In the past few issues, we’ve taken a room-by-room sweep to declutter various parts of your home. Now, in part three, it’s time to tackle one of the most high-traffic areas: the kitchen.
Like an office, “work” happens in the kitchen in terms of meal preparation and eating, along with many other activities. That’s why zones are an important part of the strategy when it comes to kitchen organization. Consider using the following steps from almostpractical.com to set up specific zones and straighten up your kitchen:
Corral coffee and other hot drink preparation items together.
Example: Keep mugs near the coffee maker, along with loose tea or tea bags for easy access.
Deposit dishes and silverware near “places of use.”
Example: Store dishes and silverware near the dishwasher, drinking glasses near the sink or water dispenser, and cooking utensils near the stove.
Put heavy-use items in a handy place.
The items you use most often should be close at hand. For example: If you eat a lot of pasta, keep the large pots and pans you use for sauce and cooking pasta within easy reach of your stovetop and pantry.
Everyday items should live in easy-to-access areas.
Instead of searching through a full drawer of cutlery to find spoons and knives that you use every day, keep them in a drawer close to where food prep is done so you won’t have to hunt for them.
Use drawer organizers to maximize convenience and declutter your highest-use items.
If you have items in drawers that are all jumbled together, you need drawer organizers. You’ll spend less time looking for what you need.

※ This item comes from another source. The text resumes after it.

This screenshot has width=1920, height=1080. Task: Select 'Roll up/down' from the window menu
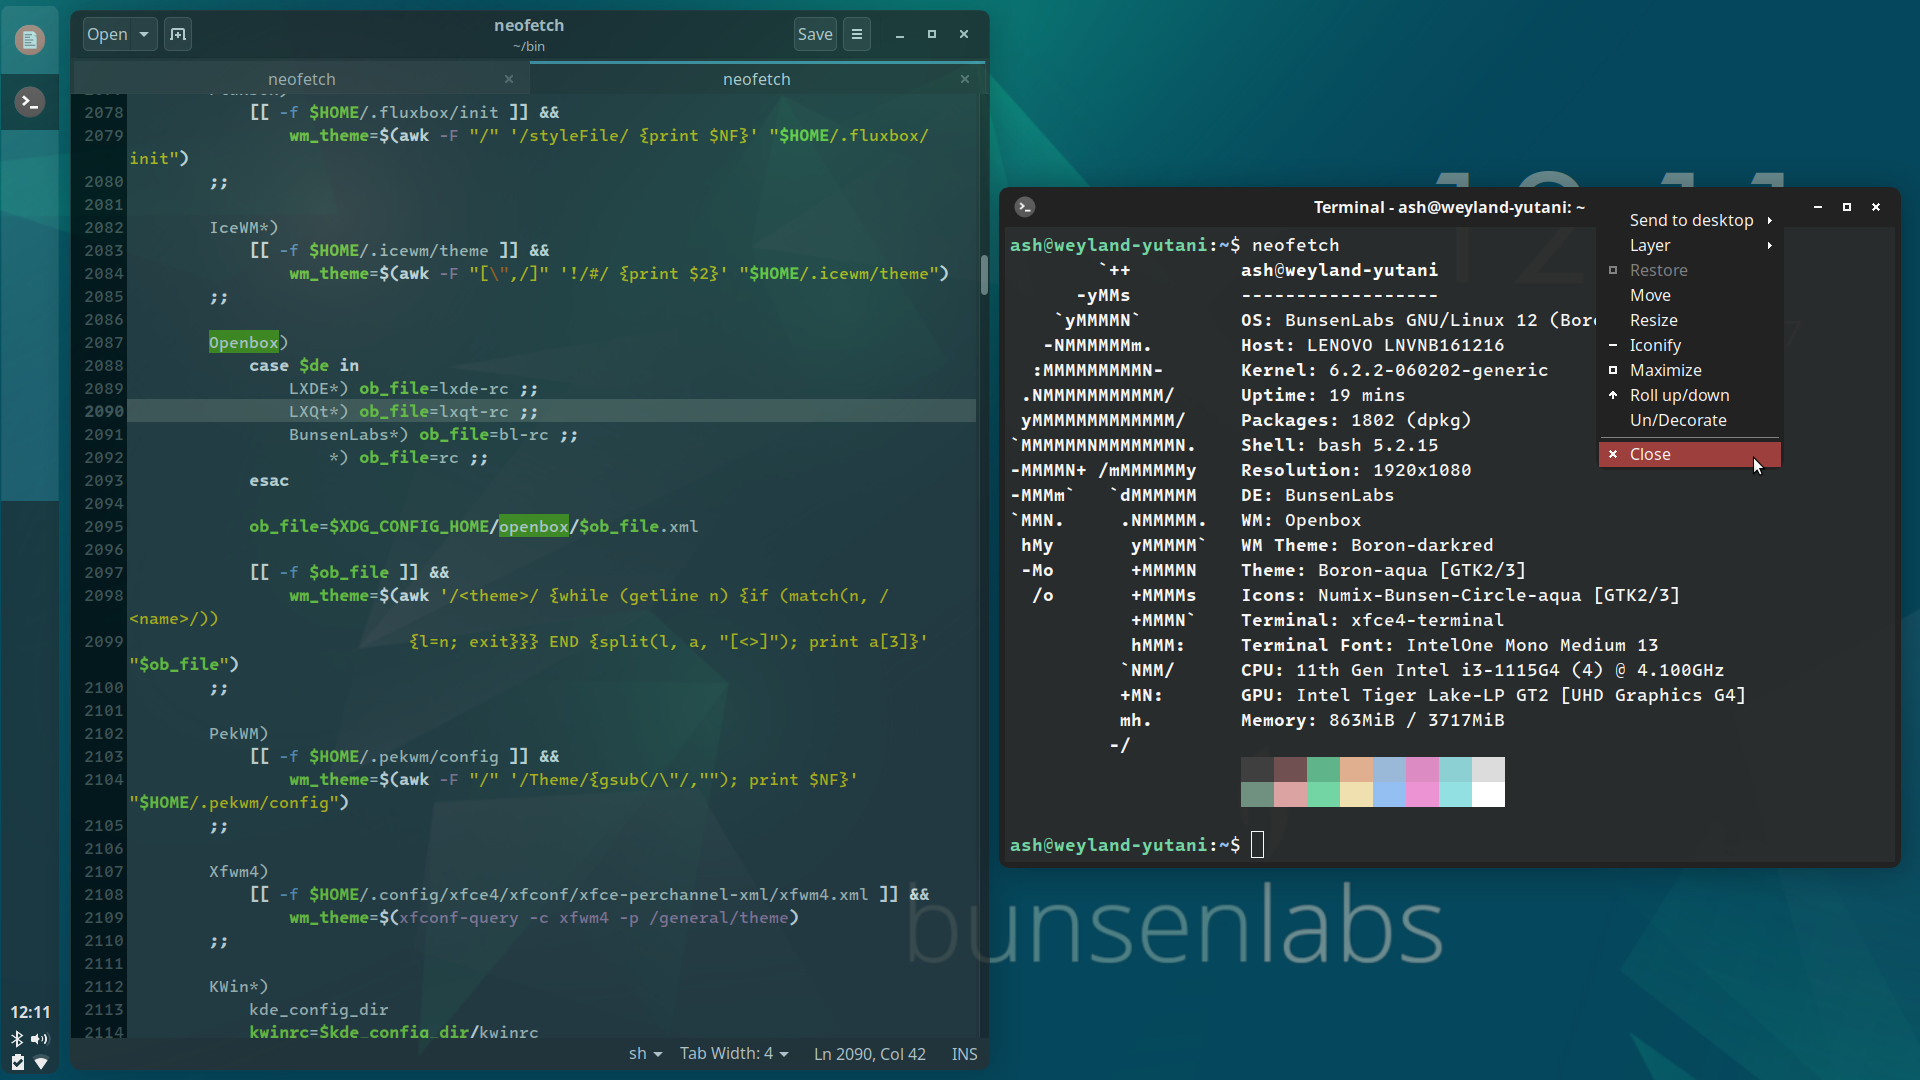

Close out your day with a clutter-kicking kitchen sweep. It’s so easy to allow the kitchen to become a place where stacks of mail reside, bags are discarded and papers are tossed—all of which will prevent you from achieving the benefits of a decluttered kitchen. Once you’ve made the effort to do a deep clean and organize your zones, set a few minutes aside each day to maintain them. Put away any accumulated clutter, wipe down the countertops, and organize your pantry and fridge, if necessary. Spending just 10 minutes on these tasks each day will eliminate the need to spend significant amounts of time searching for things or starting over from scratch.